---- Fragmento extraído
Era obligado ir a Canarias. Después de tener cuatro hijos, escribir un libro y plantar media docena de árboles me quedaba pendiente esta asignatura. Porque quien no haya visitado las islas Canarias no tiene terminada la carrera de la vida o, al menos, eso se desprende cuando en una conversación sale a relucir el asunto vacacional: “Pero, ¿cómo, aún no has estado en las Canarias?” Y te miran con aprensión y cuidado, recelando no sé qué extrañezas.
Así que me he ido a las Canarias. Ocho días de proceloso descuido en un hotel a cincuenta metros del mar. Pero ¡y no he dicho casi nada!, hay que ir. Lo más rápido sin duda alguna es el avión, pero a la par de rápido es uno de los pasos más difíciles de dar si se tiene un mínimo de amor propio.
Pasar por un aeropuerto es todo un ejercicio de degradación progresiva de la persona. Por de pronto te exigen estar presente dos horas antes de la salida del avión. Nadie da una razón comprensiva para hacer llevadero este desatino. Simplemente debes estar y punto. Perder dos horas de tu tiempo de la manera más casposa y detestable no podrás encontrarla en ningún otro punto del planeta. ¡Pero si fuera esto lo peor!
--------
== Ejercicio escrito ==
¿Puedes transcribir literalmente la parte del fragmento sobre el viaje a Canarias que va desde "Así que me he" hasta "de amor propio."? Básate únicamente en el fragmento para resolver esto.
---- Datos
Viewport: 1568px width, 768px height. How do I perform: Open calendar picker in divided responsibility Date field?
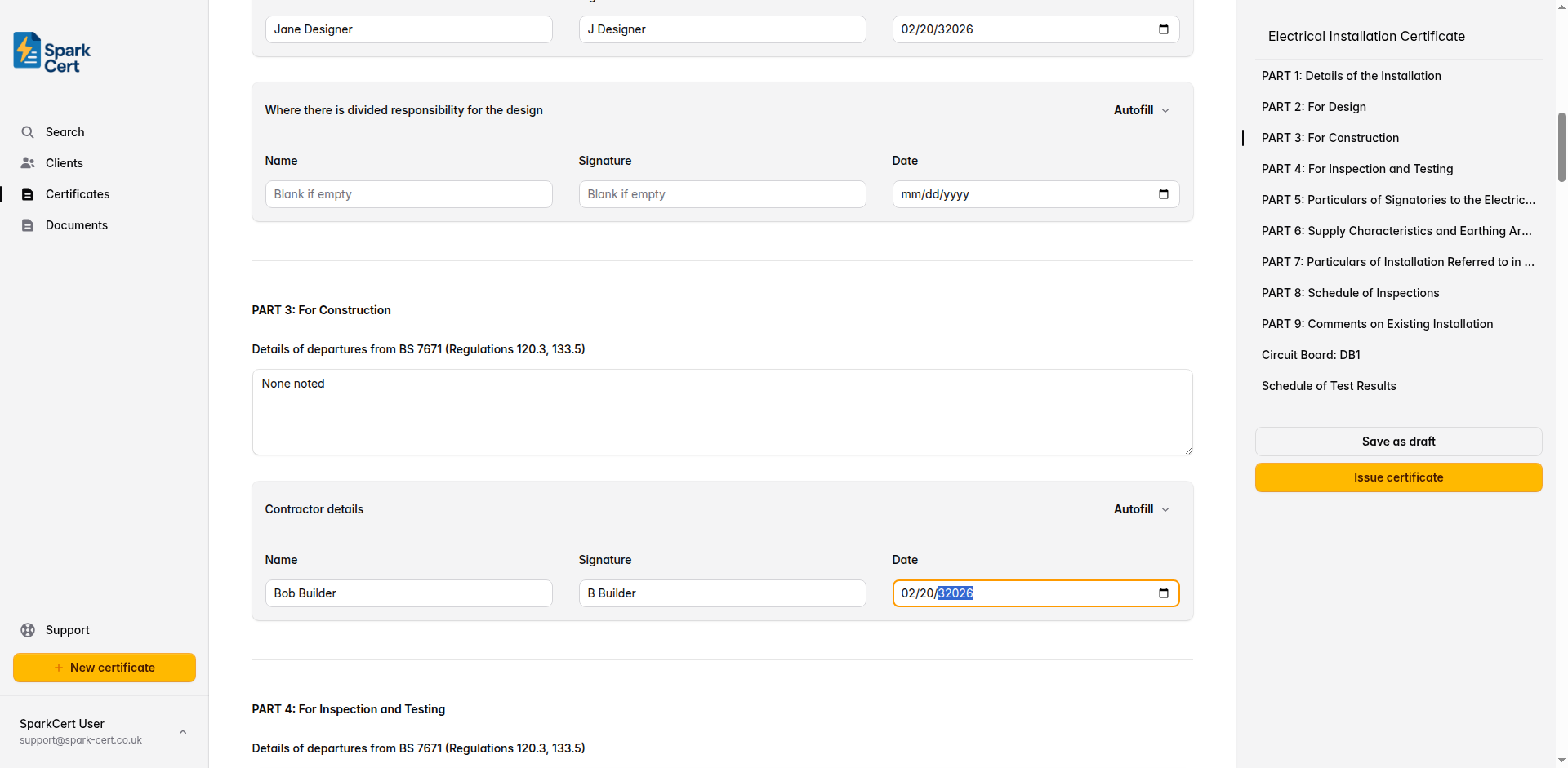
--------
== Respuesta ==
Así que me he ido a las Canarias. Ocho días de proceloso descuido en un hotel a cincuenta metros del mar. Pero ¡y no he dicho casi nada!, hay que ir. Lo más rápido sin duda alguna es el avión, pero a la par de rápido es uno de los pasos más difíciles de dar si se tiene un mínimo de amor propio.